I am writing a PySpark code from the following table.
user | pets |
---|---|
aa | [["dog"], ["cat"], ["lizard"]] |
bb | [["dog"], ["spider"]] |
cc | [["dog"], ["cat"], ["monkey"]] |
... | ... |
Using explode_outer, I unnested the table to below.
user | pets |
---|---|
aa | "dog" |
aa | "cat" |
aa | "lizard" |
bb | "dog" |
bb | "spider" |
cc | "dog" |
cc | "cat" |
cc | "monkey" |
... | ... |
I would like to make another table that contains these data below.
pet | dog | cat | lizard | spider | monkey |
---|---|---|---|---|---|
dog | 0 | 2 | 1 | 1 | 1 |
cat | 2 | 0 | 1 | 0 | 1 |
lizard | 1 | 1 | 0 | 0 | 0 |
spider | 1 | 0 | 0 | 0 | 0 |
monkey | 1 | 1 | 0 | 0 | 0 |
For instance, in terms of spider, it only lives with dog in the user 'bb'. So that if the data is meaningfully large, I can answer the quote, "Find top 3 pets that are the best suits with your dog."

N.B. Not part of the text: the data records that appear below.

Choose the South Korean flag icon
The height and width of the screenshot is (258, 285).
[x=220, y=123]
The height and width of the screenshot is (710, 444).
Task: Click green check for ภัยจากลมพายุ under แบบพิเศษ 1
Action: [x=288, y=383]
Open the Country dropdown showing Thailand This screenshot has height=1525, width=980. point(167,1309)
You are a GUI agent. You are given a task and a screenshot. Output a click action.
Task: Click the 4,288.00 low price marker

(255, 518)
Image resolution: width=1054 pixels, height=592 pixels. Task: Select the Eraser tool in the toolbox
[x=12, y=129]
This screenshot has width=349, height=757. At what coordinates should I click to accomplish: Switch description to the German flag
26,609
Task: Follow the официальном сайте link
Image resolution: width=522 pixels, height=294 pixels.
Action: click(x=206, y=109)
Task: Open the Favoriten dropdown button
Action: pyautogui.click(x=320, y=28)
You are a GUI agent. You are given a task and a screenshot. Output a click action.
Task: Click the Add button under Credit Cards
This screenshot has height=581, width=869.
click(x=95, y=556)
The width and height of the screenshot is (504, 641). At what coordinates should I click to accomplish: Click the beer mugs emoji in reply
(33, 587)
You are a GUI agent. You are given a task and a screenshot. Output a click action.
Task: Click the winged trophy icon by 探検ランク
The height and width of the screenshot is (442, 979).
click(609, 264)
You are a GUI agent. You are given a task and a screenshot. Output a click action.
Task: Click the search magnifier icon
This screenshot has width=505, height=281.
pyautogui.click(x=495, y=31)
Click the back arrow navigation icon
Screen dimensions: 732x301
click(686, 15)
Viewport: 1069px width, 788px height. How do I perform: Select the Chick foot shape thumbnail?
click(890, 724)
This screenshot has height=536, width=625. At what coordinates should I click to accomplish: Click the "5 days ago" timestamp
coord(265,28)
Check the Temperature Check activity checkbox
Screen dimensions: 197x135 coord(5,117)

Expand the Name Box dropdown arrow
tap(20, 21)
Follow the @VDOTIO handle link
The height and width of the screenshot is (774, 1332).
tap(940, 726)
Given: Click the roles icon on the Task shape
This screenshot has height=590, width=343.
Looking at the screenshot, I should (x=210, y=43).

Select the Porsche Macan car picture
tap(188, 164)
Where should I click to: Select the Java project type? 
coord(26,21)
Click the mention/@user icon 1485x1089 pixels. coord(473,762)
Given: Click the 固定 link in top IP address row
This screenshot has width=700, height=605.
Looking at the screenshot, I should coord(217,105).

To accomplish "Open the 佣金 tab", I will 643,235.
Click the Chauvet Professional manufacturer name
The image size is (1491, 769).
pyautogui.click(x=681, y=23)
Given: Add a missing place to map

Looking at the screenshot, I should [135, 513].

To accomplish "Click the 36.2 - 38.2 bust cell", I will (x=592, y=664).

However, I have no idea how to design appropriate code from the second table to the third one.
CodePudding user response:
Here's a solution. Hope this helps to solve your case:
import pandas as pd
import numpy as np
import itertools
df1 = pd.DataFrame({'user':['aa', 'bb', 'cc'], 'pets':[['dog', 'cat', 'lizard'], ['dog', 'spider'], ['dog', 'cat', 'monkey']]}).explode('pets')
combinations = []
for g in df1.groupby('user'):
combinations = [x for x in itertools.combinations(g[1].pets, 2)]
df2 = pd.DataFrame(np.zeros((5, 5), dtype=int), columns=df1.pets.unique(), index=df1.pets.unique())
for x in combinations:
df2.at[x[0], x[1]] = 1
df2.at[x[1], x[0]] = 1
print(df2)
Result:
dog cat lizard spider monkey
dog 0 2 1 1 1
cat 2 0 1 0 1
lizard 1 1 0 0 0
spider 1 0 0 0 0
monkey 1 1 0 0 0
CodePudding user response:
The solution based only on the Spark engine. Finding all the combinations, separating them into columns and doing a crosstab
. The result omits repeating entries.
from pyspark.sql import functions as F
df = spark.createDataFrame(
[('aa', [["dog"], ["cat"], ["lizard"]]),
('bb', [["dog"], ["spider"]]),
('cc', [["dog"], ["cat"], ["monkey"]])],
['user', 'pets'])
df = df.withColumn('pets', F.flatten('pets'))
combinations = (F.filter(
F.transform(
F.flatten(F.transform(
'pets',
lambda x: F.arrays_zip(F.array_repeat(x, F.size('pets')), 'pets')
)),
lambda x: F.array(x['0'], x['pets'])
),
lambda x: x[0] < x[1]
))
df = df.withColumn('pets', F.explode(combinations))
df = df.withColumn('pet0', F.col('pets')[0])
df = df.withColumn('pet1', F.col('pets')[1])
df = df.crosstab("pet0", "pet1")
df.show()
# --------- --- ------ ------ ------
# |pet0_pet1|dog|lizard|monkey|spider|
# --------- --- ------ ------ ------
# | dog| 0| 1| 1| 1|
# | cat| 2| 1| 1| 0|
# --------- --- ------ ------ ------